Aim of the exercise: Retype each line of the listing. Do not alter anything.

The data:
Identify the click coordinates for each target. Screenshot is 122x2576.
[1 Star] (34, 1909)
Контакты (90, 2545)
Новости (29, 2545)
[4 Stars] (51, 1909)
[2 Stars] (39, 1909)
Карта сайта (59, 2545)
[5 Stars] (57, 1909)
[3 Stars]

Output:
Identify the click coordinates for each target. Screenshot is 122x2576.
[1 Star] (34, 1909)
Контакты (90, 2545)
Новости (29, 2545)
[4 Stars] (51, 1909)
[2 Stars] (39, 1909)
Карта сайта (59, 2545)
[5 Stars] (57, 1909)
[3 Stars]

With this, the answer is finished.